Further, the viscosity-reducing solvent used in the preparation method of the invention is: one or more of methanol, ethanol, acetone, toluene, N-methyl pyrrolidone and styrene.
Further, the viscosity range of the preparation method of the invention is 500-15000 mPas, preferably 1200-4500 mPas.
Further, the secondary dispersing equipment in the preparation method of the invention is one of a ball mill, a nano sand mill and a colloid mill or a combination thereof.
Further, the diameter of the zirconium ball of the preparation method of the invention is 0.1-5mm, preferably 0.2-1 mm. The grinding mode of the zirconium balls is to apply the zirconium balls with different sizes to circularly grind the filler, and the materials are subjected to strong shearing force in gaps of the zirconium balls to realize agglomeration and dispersion. The zirconium ball system may be a combination of one or more zirconium balls of different diameter sizes. One size of zirconium balls with larger diameter for coarse grinding and one size of zirconium balls with smaller diameter for fine grinding can also be used. But the combined effect will be better.
The beneficial effect of the invention is that,
the invention effectively solves the problem of the opening and dispersion of the carbon nano tubes in the epoxy resin matrix, further promotes the carbon nano tubes and the carbon black composite filler to form an effective conductive network, and the functionalized carbon nano tubes can form new chemical combination with the epoxy resin matrix in the curing reaction, thereby greatly improving the mechanical properties of impact resistance, bending resistance and the like.
The concrete advantages are as follows:
1. adopting zirconium balls with different diameters to cut and grind the carbon nano tube so as to fully break and disperse the carbon nano tube;
2. the carbon nano tube with the surface grafted with the special group forms firm chemical combination with an epoxy body in the curing reaction process, and has obvious toughening and reinforcing effects;
3. the defoaming agent is added to be matched with vacuum heating, so that bubbles participating in the solvent and generated can be well discharged, the defect degree is reduced, and the smoothness is improved;
the novel toughened conductive epoxy resin composite material graphene and the carbon nano tube obtained by the invention can effectively form a point-line-surface three-dimensional conductive network by matching with conductive carbon black, so that the resistivity of a matrix is reduced to a conductive level.
Drawings
In order to more clearly illustrate the embodiments or technical solutions in the prior art of the present invention, the drawings used in the description of the embodiments or prior art will be briefly described below, and it is obvious for those skilled in the art that other drawings can be obtained based on these drawings without creative efforts.
FIG. 1 SEM of an epoxy resin composite prepared according to the present invention is shown in FIG. 1.

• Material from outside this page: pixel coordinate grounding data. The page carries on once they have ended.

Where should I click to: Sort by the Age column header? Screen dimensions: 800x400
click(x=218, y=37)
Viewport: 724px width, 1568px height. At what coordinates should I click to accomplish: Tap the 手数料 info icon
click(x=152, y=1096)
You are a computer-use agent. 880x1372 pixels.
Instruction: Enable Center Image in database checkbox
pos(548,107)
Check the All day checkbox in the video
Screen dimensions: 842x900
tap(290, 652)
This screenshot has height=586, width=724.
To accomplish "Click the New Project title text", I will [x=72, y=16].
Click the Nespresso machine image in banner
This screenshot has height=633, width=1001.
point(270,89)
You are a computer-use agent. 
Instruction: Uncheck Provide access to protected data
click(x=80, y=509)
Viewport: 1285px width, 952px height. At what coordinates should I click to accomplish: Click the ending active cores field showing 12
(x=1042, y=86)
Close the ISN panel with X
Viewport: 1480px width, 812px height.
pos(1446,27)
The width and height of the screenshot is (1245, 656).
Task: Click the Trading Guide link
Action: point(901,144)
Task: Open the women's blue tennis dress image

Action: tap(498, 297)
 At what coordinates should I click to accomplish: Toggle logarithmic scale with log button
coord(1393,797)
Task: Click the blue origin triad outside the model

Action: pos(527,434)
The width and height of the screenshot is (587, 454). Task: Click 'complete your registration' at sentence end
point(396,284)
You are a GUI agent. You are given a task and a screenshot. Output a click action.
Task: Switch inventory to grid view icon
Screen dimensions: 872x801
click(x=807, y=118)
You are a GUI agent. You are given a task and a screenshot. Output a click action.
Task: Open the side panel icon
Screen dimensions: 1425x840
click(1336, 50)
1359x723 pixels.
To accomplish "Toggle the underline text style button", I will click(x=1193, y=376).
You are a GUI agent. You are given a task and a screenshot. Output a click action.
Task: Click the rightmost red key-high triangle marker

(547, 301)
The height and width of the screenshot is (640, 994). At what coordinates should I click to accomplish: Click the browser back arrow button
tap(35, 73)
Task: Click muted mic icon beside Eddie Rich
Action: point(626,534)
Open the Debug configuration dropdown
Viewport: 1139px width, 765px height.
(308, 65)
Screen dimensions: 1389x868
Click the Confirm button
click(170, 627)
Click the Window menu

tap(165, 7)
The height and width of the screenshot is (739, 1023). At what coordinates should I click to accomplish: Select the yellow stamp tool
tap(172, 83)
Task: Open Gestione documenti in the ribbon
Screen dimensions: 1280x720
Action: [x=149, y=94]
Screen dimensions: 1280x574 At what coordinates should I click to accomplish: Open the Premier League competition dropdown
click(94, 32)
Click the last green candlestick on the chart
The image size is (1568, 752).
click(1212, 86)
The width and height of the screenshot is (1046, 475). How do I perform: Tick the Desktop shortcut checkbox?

FIG. 2 is an SEM image of an epoxy resin composite prepared according to the present invention 2.
Detailed Description
In order to make those skilled in the art better understand the technical solution of the present invention, the technical solution in the embodiment of the present invention will be clearly and completely described below with reference to the drawings in the embodiment of the present invention, and it is obvious that the described embodiment is only a part of the embodiment of the present invention, and not all embodiments. All other embodiments, which can be derived by a person skilled in the art from the embodiments given herein without making any creative effort, shall fall within the protection scope of the present invention.
Embodiment 1 a novel toughened conductive epoxy resin composite material and a preparation method thereof.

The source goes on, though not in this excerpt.